There's always something new at Renegade. We finally
tracked down Chateau Musar's importer, brought in a
number of cool and unique blends, and even received new
releases from Sine Qua Non. So...
Read, Relax, Enjoy!
1998 vs 2017
Chateau Musar (Lebanon, Bekaa Valley)
In 1930, at just 20 years old, Gaston Hochar founded
Chateau Musar, inspired by Lebanon's 6,000 year
winemaking tradition and his travels in Bordeaux.
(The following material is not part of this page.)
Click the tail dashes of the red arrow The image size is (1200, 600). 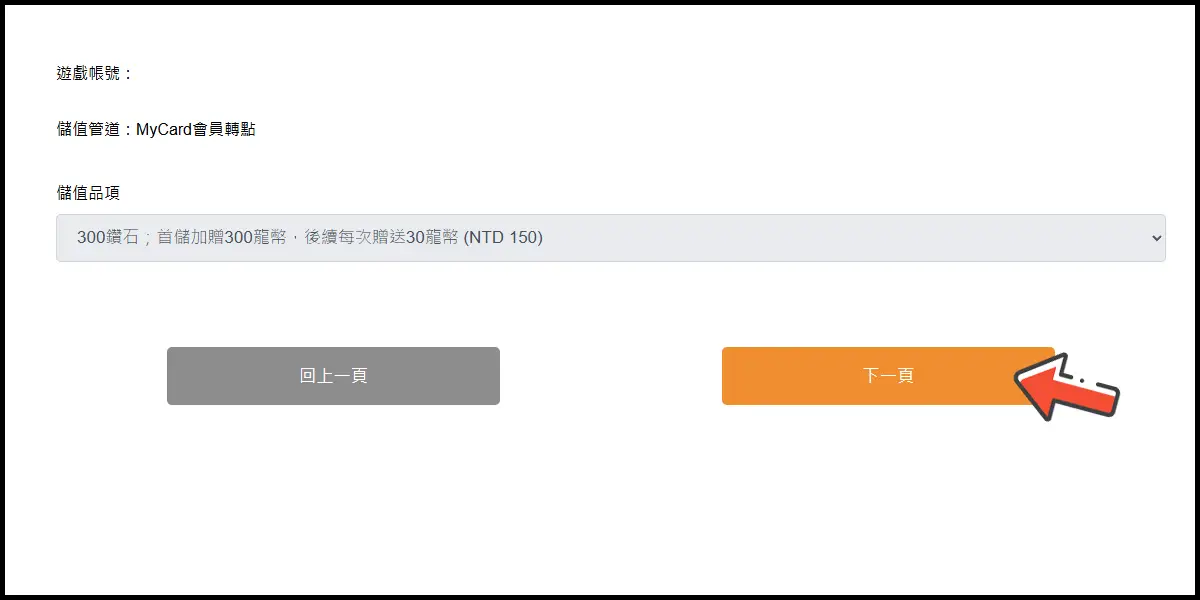click(1090, 381)
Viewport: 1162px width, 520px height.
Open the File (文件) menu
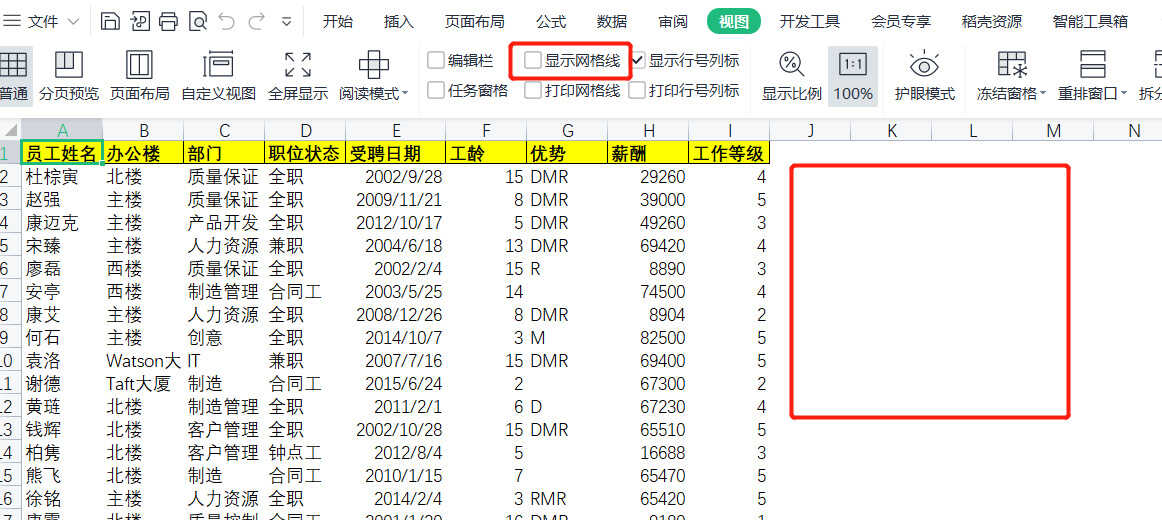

His
'wines with noblesse' greatly impressed senior officers
in the French army on holiday in the 1920s.
Major Ronald Barton, of Château Langoa-Barton, stationed
in Lebanon during World War II became a great friend,
strengthening the links between Chateau Musar and
Bordeaux that remain to this day.
The wines of Chateau Musar are unique expressions from a
country with an ancient wine-making culture, as vines
have been cultivated from Lebanon's high altitude Bekaa
Valley for over 6,000 years.
The 1998 ($158) is a wine in its prime but still has a
long life ahead of it. Give this one an hour or two to
awaken.
2017 ($90) is drinking exactly like it should; fresh and
intense, boisterous and potent. Great with grilled lamb
(both are actually), but decant for a number of hours
for maximum enjoyment.
We're Suckers for Special Club!
2012 Henri Goutorbe Champagne Grand Cru Special Club
(France, Champagne) $140
A blend of 70% Pinot Noir and 30% Chardonnay from Grand
Cru sites in Aÿ, this Special Club bottling had us at
twenty-twelve, a great vintage now and one that will age
gracefully for years.
Out of the gate this Special Club is both appealing and
indulgent with impeccable balance and lovely definition.
This is undeniably appealing now but you'll be rewarded
by holding your other bottles in the cellar for a few
more years.
Let's
Begin with an Odd-Ball
2020
Cantine Valpane Grignolino del Monferrato (Italy,
Piedmont, Monferrato) $18.50
Yes!
Grignolino is a grape and it hails from Piedmont.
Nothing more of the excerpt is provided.